Ik duw mijn hand naar voren.
Dat kan haar niet bekoren.
Ze deinst wat achteruit
en laat los haar buit.

Het is geen ernstig incident,
ik ben er aan gewend
en ben een beetje plant.

Mijn bloed is sap verwant
aan wat er stroomt in't land,
geeft met het dier een band.

Illusie.

"Een pijl kan niet bewegen",
vertellen ons de Eleaten. *)
Dat is een grote zegen
omdat dan wie ons haten
ons nooit kunnen raken
en wij geen wonden smaken.

Zij hebben gelijk
en geven blijk
van hun gezond verstand.

"Er is niets aan de hand",
beweren zij:
"elke verplaatsing
is weerkaatsing
van een misverstand.
Ga maar na:
al wil een pijl van B naar A
dan moet hij eerst langs C,
als 't op de route ligt.
Dat is zijn plicht.
Maar tussen B en C is D
en tussen B en D nog E.
Dit gaat zo altijd door
dus is er voor de pijl geen voor,
geen wijze
om te reizen."

De flits die ik nu zie
is kennelijk illusie.


*) Eleaten: Griekse filosofische school.

Verlichtingskiem.

Soms kan je zijn verdwaald
in spelonken en in holen
of worden vermaald
door een mallemolen.

Je ziet geen hand voor ogen,
word door tegenslag bestookt,
bent door je hoop bedrogen
en je lusthof rookt.

Als je het neemt zoals het komt,
al zijn je kansen ook vervlogen
en voel je je bespogen,
kan het toch zijn dat je klacht verstomt
en dat je je niet langer kromt
wanneer je denkt aan mededogen. 
 


 

woensdag 17 augustus 2011

Wiegeliedje.

"Een": dat geeft meteen al "twee"
want zonder "een" geen "geen". *)
Dus: schrappen we de "twee",
dan is er ook geen "een".

Meer is er niet vereist
om te wissen elke lijst.
Ondanks dit vervliegen
blijft de weg toch wiegen

tussen dag en nacht
tussen wie huilt en lacht
en wie zich haast en wacht.

Hij wiegt voort op eigen kracht
soms eens hard en dan weer zacht,
blijft buiten onze macht.

*) "geen" is vereist om "een" vast te kunnen stellen.
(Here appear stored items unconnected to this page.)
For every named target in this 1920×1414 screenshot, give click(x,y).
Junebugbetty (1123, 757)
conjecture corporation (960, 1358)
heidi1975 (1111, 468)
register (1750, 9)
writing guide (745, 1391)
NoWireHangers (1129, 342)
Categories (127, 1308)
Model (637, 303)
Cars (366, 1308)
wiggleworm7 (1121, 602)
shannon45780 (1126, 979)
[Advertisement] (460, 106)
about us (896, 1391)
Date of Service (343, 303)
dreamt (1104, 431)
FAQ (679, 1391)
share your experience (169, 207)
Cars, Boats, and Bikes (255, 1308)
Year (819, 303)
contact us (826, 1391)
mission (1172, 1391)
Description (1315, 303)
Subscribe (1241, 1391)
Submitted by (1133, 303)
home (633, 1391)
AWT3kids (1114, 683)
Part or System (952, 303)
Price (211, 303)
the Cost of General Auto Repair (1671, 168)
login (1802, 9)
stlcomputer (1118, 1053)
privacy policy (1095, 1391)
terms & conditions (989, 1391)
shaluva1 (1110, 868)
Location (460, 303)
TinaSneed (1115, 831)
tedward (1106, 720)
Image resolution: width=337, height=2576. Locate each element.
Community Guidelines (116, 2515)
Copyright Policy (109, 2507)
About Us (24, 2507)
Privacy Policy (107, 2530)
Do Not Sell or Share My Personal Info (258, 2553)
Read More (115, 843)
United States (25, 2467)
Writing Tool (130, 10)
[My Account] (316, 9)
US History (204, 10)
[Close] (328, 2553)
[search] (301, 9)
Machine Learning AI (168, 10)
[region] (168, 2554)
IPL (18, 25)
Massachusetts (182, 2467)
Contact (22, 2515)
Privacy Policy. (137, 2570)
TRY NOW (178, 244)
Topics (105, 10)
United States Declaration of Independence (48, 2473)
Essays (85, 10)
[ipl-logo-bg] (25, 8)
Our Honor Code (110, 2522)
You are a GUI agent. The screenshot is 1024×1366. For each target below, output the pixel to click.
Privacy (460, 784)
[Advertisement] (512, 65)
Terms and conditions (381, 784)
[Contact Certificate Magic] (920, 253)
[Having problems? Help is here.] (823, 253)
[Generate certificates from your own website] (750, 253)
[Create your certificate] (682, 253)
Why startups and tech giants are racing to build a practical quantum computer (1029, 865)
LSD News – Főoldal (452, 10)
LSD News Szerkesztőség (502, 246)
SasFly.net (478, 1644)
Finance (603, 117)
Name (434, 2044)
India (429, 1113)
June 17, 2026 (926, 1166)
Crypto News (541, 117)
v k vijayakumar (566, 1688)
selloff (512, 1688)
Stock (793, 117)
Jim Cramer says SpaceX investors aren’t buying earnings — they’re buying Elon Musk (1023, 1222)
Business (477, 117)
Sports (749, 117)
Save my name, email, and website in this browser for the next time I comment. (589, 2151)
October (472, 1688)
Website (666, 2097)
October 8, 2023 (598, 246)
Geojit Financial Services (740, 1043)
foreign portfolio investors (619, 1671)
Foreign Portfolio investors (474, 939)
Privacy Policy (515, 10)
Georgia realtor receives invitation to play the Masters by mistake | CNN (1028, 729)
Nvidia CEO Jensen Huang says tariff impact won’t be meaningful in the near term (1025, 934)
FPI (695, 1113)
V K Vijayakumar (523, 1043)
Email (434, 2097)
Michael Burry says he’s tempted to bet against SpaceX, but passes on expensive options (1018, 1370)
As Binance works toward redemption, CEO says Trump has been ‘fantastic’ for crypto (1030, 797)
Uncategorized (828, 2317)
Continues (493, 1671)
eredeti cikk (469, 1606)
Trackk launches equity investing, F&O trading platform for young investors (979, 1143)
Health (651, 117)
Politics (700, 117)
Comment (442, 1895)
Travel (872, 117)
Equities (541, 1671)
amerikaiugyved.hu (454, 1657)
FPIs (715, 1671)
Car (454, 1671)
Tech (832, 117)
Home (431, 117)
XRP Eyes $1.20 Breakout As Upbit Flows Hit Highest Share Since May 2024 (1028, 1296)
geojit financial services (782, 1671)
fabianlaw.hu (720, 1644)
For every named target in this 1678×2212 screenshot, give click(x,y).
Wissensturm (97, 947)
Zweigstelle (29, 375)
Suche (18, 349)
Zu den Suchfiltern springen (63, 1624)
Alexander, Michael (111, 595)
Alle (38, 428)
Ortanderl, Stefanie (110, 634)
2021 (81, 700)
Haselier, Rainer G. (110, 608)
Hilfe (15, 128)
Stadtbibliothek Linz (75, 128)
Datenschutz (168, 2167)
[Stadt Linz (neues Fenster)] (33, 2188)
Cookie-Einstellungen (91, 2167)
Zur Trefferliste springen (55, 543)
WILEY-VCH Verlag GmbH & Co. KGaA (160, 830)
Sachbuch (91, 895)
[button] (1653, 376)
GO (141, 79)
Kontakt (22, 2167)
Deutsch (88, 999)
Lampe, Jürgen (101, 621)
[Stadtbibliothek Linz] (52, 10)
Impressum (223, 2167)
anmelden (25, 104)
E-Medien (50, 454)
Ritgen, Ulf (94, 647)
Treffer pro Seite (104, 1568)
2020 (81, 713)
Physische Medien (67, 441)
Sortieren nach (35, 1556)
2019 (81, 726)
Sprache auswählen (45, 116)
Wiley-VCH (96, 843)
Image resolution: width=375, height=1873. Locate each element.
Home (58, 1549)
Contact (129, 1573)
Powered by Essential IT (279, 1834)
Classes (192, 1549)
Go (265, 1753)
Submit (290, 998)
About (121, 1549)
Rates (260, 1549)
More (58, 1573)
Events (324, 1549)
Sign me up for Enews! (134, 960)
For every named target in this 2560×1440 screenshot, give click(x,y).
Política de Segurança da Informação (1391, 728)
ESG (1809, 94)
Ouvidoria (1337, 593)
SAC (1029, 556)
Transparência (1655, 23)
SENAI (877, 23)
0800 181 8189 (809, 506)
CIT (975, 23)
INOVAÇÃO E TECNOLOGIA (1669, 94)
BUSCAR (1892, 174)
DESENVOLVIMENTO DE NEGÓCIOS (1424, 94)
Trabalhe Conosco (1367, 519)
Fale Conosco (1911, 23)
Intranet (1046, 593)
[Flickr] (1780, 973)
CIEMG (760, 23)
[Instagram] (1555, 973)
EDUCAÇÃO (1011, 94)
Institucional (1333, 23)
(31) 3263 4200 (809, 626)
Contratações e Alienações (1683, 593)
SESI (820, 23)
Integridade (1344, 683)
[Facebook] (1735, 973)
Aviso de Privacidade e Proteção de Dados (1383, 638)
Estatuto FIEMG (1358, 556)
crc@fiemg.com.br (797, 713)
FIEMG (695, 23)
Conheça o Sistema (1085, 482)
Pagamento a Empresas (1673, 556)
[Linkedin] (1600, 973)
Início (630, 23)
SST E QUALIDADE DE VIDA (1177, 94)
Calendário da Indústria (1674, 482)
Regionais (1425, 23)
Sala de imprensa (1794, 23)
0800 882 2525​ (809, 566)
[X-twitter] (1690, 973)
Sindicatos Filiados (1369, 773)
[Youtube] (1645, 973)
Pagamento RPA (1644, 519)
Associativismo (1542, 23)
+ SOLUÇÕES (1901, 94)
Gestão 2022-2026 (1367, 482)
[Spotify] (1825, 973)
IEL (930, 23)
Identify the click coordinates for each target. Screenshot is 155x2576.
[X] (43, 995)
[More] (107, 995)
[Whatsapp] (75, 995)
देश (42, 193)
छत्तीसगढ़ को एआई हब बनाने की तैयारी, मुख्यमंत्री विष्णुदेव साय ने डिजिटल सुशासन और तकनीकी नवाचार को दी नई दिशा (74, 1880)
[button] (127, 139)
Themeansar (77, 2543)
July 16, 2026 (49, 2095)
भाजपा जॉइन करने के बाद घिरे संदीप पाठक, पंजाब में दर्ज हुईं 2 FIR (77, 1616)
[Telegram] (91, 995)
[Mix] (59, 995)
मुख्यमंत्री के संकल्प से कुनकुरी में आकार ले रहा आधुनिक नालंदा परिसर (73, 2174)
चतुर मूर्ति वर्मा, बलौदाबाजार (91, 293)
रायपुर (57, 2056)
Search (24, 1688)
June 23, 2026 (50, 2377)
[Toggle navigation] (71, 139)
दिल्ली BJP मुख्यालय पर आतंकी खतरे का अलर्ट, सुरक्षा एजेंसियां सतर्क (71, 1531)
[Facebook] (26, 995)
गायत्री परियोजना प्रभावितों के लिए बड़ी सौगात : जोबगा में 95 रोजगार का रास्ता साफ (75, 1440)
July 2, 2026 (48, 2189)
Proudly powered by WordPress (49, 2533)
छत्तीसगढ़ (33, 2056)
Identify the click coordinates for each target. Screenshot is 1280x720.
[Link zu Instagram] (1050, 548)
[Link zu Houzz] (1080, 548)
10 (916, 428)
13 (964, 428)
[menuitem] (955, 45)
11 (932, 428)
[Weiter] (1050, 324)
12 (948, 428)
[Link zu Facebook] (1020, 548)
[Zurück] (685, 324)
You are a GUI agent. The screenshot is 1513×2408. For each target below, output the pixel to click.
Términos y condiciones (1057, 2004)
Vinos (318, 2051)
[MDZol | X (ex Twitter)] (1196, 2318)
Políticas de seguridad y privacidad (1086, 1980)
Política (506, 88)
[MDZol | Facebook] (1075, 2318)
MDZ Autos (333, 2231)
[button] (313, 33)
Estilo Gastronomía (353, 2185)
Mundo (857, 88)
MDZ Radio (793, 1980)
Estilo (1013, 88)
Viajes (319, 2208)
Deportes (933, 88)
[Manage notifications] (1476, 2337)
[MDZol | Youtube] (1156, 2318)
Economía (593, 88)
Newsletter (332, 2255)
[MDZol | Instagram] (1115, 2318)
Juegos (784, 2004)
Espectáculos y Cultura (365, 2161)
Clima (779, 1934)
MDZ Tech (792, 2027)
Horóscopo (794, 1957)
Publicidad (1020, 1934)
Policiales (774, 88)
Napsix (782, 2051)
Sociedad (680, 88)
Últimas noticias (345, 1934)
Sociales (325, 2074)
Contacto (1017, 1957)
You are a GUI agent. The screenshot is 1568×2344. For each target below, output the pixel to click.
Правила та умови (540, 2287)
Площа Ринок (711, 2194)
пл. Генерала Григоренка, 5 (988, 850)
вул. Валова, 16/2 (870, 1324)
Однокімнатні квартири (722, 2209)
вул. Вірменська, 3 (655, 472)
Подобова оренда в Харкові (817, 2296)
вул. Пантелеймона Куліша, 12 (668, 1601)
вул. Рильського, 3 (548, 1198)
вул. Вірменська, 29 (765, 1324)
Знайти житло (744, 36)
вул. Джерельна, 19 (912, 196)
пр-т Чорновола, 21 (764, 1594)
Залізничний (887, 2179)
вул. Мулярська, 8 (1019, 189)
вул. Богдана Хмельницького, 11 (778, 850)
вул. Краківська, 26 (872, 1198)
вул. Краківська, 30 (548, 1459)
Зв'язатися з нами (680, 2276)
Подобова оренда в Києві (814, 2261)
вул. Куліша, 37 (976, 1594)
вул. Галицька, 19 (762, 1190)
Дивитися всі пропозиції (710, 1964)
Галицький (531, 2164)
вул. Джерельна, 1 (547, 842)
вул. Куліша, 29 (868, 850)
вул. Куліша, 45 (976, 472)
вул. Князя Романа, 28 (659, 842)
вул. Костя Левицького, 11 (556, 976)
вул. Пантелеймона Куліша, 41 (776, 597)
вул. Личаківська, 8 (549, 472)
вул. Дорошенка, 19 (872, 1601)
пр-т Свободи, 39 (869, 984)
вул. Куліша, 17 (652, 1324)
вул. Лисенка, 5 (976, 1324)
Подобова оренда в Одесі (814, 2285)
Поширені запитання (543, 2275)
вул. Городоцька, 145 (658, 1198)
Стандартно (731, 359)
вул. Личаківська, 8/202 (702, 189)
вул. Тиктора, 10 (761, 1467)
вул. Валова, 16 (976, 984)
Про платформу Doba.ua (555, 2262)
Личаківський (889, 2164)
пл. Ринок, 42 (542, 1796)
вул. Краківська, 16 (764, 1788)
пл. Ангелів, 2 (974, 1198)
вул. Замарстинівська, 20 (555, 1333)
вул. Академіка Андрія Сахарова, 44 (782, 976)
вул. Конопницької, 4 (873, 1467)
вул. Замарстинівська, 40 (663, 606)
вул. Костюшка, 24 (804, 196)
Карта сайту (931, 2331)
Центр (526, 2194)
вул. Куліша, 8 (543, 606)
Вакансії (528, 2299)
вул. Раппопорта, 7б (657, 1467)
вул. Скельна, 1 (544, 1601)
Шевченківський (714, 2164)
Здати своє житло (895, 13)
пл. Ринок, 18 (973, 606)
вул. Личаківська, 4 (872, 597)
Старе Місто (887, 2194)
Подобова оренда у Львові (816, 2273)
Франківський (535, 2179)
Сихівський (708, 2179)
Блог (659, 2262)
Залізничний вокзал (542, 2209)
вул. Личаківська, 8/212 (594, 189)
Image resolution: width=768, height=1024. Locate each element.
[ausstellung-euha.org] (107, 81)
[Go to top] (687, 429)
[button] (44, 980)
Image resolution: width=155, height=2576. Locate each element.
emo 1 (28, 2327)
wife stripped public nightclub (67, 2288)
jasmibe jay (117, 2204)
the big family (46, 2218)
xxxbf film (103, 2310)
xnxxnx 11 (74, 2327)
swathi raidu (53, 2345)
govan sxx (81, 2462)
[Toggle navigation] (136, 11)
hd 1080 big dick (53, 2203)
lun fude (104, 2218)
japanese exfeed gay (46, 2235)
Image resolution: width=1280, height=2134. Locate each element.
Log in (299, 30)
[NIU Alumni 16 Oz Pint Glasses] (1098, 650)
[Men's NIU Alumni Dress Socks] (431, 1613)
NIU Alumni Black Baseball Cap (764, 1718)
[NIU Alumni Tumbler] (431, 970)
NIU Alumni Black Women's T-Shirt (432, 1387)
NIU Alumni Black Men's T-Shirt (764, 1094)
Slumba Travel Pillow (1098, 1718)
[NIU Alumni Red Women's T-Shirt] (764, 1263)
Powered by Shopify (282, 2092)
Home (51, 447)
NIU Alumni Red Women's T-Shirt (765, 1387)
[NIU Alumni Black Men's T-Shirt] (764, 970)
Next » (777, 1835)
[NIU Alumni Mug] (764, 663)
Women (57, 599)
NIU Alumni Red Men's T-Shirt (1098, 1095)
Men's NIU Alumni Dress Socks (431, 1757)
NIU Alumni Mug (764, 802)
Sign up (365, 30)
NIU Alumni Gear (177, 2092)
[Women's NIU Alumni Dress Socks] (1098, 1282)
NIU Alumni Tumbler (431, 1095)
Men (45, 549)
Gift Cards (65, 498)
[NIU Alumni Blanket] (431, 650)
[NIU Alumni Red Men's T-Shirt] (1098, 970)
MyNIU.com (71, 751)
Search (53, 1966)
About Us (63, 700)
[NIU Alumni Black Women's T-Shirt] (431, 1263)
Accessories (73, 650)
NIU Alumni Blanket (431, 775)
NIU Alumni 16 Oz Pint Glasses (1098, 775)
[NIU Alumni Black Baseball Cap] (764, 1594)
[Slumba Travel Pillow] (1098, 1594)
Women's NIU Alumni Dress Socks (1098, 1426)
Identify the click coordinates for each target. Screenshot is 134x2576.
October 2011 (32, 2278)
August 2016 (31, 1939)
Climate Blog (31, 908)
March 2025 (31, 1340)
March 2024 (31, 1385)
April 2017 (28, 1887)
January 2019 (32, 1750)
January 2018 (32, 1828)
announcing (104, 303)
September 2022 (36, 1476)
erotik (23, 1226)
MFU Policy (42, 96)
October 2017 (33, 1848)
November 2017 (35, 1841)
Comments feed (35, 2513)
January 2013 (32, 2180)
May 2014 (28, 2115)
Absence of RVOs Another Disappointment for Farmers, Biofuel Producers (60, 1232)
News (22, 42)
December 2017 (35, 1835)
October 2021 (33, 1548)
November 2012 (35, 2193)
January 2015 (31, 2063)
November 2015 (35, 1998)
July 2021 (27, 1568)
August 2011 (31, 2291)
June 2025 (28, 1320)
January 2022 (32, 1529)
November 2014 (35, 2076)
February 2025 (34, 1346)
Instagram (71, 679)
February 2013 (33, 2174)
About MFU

Omdat dit twee verschillende zaken zijn is de "twee" daarmee een feit.

Voor en na de val. *)

Het leven is een grabbelton,
vol rijkdom onverhoeds.
Het bakt je poets na poets,
blijft schijnen als de zon.

Als je er een greep uit doet
heb je het gesplitst.
Dit is wat de strijd ophitst
tussen kwaad en goed.

Als je het laat rusten
rust het in zijn lusten
en smelten alle kusten.

Een roerloos paradijs,
een transparant paleis,
voorbij aan dwaas en wijs.



*): "Es gibt zwei menschliche Hauptsünden, aus welchen sich alle andern ableiten: Ungeduld und Lässigkeit. Wegen der Ungeduld sind sie aus dem Paradiese vetrieben worden, wegen der Lässigkeit kehren sie nicht zurück. Vielleicht aber gibt es nur eine Hauptsünde: die Ungeduld. Wegen die Ungeduld sind sie vertrieben worden, wegen der Ungeduld kehren sie nicht zurück."

"Wir wurden geschaffen, um im  Paradies zu leben, das Paradies war bestimmt uns zu dienen. Unsere Bestimmung ist geändert worden; dass dies auch mit der Bestimmung des Paradieses geschehen wäre, wird nicht gesagt."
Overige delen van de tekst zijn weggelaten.